Extending such themes to the broader health care setting could begin to integrate spiritual dimensions into medical care. Physicians report that they have no time, and little training, to inquire about how patients are coping with their illness. But even asking a question or two can signal to patients that doctors and health providers view these issues as important. One question could be “how would you like me as your provider to address spirituality in your health care?” (Puchalski, 1996). Another question could be “what are your biggest fears and worries about the future with your health”? Such inquiries can spark a patient-centered dialogue with medical and pastoral care professionals that can soothe suffering and hasten the healing process. Attention to spiritual care could also improve well-being and resilience for physicians and health care professionals. Over 50% of US physicians currently report signs of burnout, with issues of meaning and purpose heavily affecting them personally as well as professionally (Wright & Katz, 2018). In one recent article (Wright & Katz, 2018), a physician notes “at the highest level, we are disconnected from our purpose and have lost touch with the things that give joy and meaning to our work”. Healers have wounds too.
Finally, broader policy developments can shape national discussions. The White House Office of Faith-Based and Community Initiatives, established by the Bush Administration in 2001, promotes government collaboration with faith-based organizations, provided that inherently religious activities (e.g., prayer and worship) are not funded by the government and that other conditions outlined in the First Amendment’s Establishment Clause are not violated (White House Faith-Based and Community Initiatives, n.d.).
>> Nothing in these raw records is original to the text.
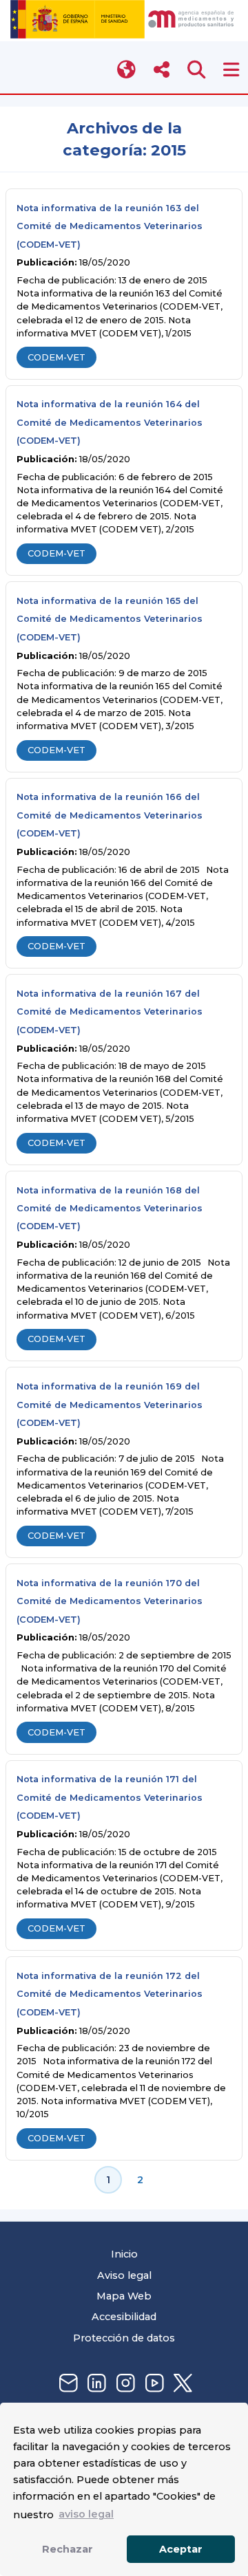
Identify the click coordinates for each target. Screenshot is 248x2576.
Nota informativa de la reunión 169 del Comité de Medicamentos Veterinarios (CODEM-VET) (110, 1404)
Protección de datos (124, 2338)
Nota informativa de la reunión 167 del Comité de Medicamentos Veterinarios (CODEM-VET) (110, 1011)
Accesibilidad (124, 2316)
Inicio (124, 2254)
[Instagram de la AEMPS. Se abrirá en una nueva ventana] (124, 2383)
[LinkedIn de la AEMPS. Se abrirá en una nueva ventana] (95, 2383)
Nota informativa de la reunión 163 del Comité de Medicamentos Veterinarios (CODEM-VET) (110, 226)
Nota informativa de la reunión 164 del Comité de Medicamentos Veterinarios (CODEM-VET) (110, 422)
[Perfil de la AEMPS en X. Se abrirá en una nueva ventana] (181, 2383)
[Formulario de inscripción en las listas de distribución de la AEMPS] (67, 2383)
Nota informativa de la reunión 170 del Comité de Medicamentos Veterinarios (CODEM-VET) (110, 1601)
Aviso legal (124, 2275)
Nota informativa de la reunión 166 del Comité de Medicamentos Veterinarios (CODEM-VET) (110, 815)
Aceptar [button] (181, 2549)
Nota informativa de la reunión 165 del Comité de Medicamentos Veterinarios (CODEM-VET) (110, 619)
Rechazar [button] (67, 2549)
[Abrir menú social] (161, 70)
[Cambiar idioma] (127, 70)
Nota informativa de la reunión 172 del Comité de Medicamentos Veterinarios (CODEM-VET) (110, 1994)
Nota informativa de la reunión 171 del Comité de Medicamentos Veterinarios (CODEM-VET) (110, 1797)
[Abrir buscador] (196, 70)
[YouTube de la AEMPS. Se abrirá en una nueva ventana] (153, 2383)
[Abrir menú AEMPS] (231, 70)
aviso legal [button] (86, 2514)
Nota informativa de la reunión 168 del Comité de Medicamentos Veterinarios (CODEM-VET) (110, 1208)
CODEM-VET (56, 357)
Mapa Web (124, 2296)
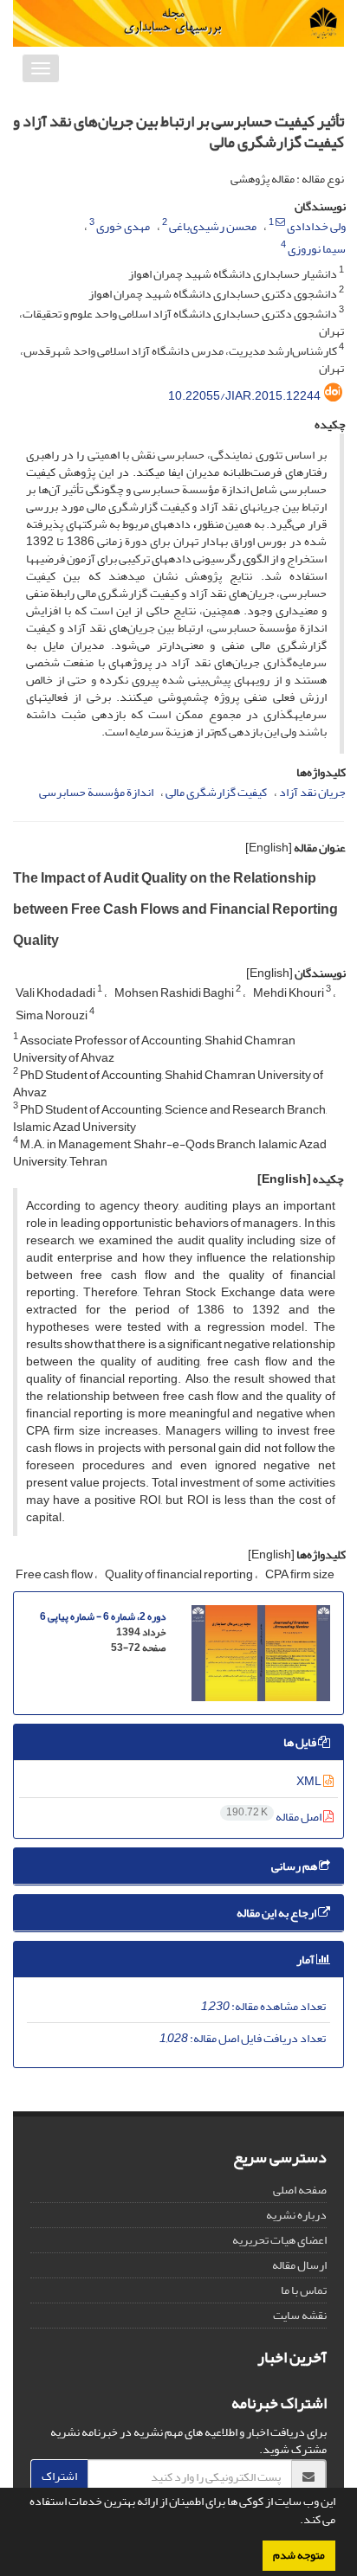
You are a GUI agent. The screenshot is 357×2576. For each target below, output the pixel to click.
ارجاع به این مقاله (277, 1912)
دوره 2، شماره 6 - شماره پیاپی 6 (103, 1617)
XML (309, 1781)
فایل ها (300, 1742)
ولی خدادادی (316, 226)
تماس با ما (304, 2290)
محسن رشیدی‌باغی (212, 226)
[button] (295, 2521)
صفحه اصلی (300, 2189)
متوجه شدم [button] (299, 2555)
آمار (306, 1959)
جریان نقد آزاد (312, 792)
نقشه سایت (300, 2315)
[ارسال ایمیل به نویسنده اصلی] (280, 222)
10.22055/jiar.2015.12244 (244, 396)
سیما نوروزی (317, 248)
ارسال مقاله (299, 2265)
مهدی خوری (123, 226)
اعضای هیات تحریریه (279, 2240)
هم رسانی (295, 1866)
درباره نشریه (296, 2214)
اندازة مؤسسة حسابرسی (96, 792)
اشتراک (59, 2476)
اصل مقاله (274, 1816)
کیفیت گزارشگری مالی (216, 792)
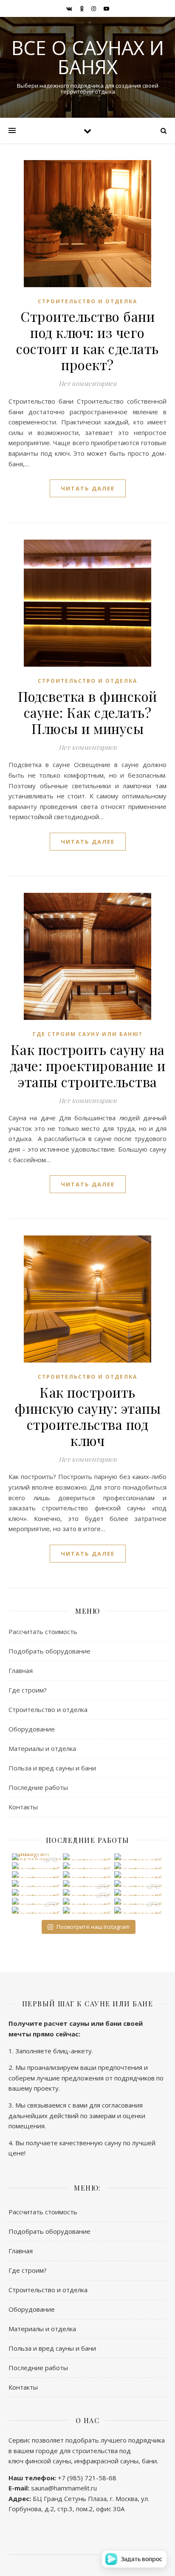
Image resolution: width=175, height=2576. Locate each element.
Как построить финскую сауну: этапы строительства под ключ (87, 1416)
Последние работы (38, 1787)
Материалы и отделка (42, 1748)
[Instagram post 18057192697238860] (36, 1856)
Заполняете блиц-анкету (53, 2051)
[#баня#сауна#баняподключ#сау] (87, 1856)
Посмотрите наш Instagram (93, 1927)
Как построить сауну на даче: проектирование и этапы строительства (88, 1065)
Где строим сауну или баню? (87, 1034)
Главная (20, 1670)
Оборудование (31, 1729)
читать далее (88, 488)
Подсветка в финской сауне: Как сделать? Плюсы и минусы (87, 712)
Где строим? (27, 1690)
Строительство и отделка (87, 301)
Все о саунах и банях (87, 57)
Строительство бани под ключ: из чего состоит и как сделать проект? (87, 340)
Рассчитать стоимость (42, 1631)
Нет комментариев (87, 383)
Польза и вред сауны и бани (52, 1768)
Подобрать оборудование (49, 1651)
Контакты (23, 1807)
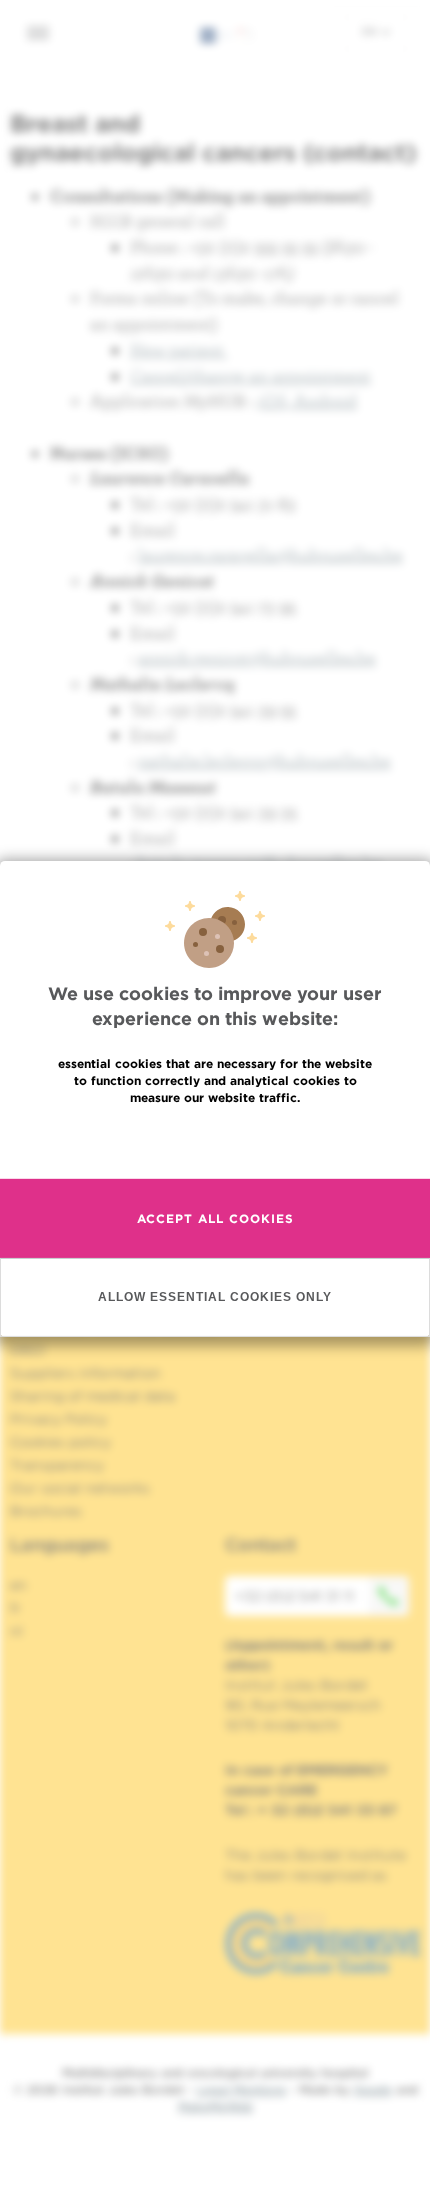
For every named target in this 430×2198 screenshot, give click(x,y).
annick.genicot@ (257, 657)
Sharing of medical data (92, 1396)
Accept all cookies (215, 1218)
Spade (373, 2089)
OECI (27, 1350)
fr (15, 1608)
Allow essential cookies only (215, 1297)
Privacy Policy (58, 1419)
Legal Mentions (241, 2089)
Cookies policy (60, 1442)
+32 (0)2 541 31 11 (294, 1596)
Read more (215, 1140)
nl (16, 1631)
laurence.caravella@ (270, 554)
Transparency (57, 1465)
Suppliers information (85, 1373)
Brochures (46, 1511)
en (371, 31)
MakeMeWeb (215, 2106)
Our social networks (80, 1488)
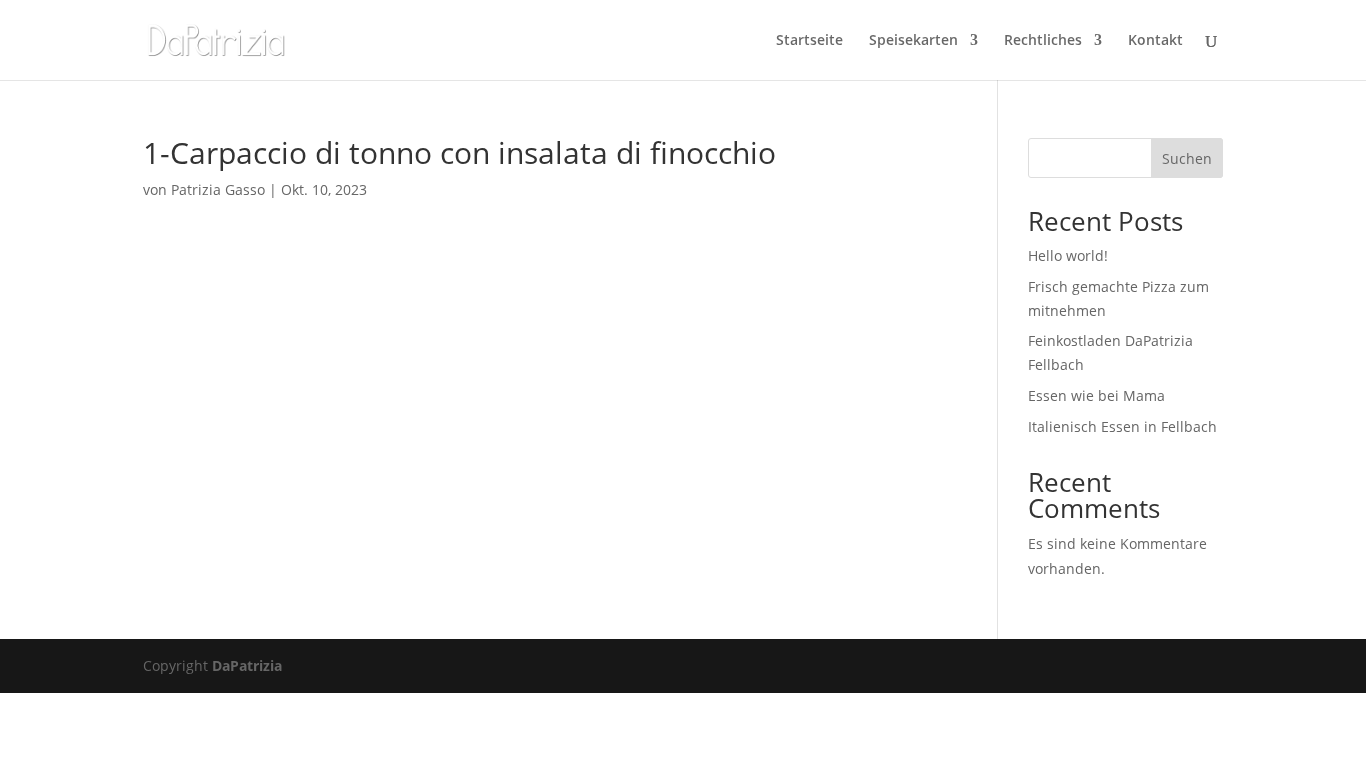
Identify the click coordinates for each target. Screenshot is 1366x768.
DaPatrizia (247, 665)
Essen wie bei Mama (1096, 395)
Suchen (1187, 158)
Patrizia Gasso (218, 189)
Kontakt (1155, 41)
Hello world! (1068, 255)
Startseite (809, 41)
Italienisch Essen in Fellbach (1122, 426)
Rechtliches (1043, 41)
In the Obama Administration, I had the honor of working with the White House Office, renamed as the Office of Faith-Based and Neighborhood Partnership, and similar ones at the Department of Health and Human Services and other federal agencies. The Trump Administration has recently announced a White House Faith and Opportunity Initiative. And the recent passage of the 2017 Creating High-Quality Results and Outcomes Necessary to Improve Chronic (CHRONIC) Care Act allows integration of nonmedical and medical services for clients of Medicare Advantage. Time will tell how, and if, this Act will apply to interdisciplinary teams that include a chaplain, minister or other clergy.
I express my deep personal and professional appreciation to all involved in pastoral care. Your service helps all people have a chance for true well-being and become fully alive.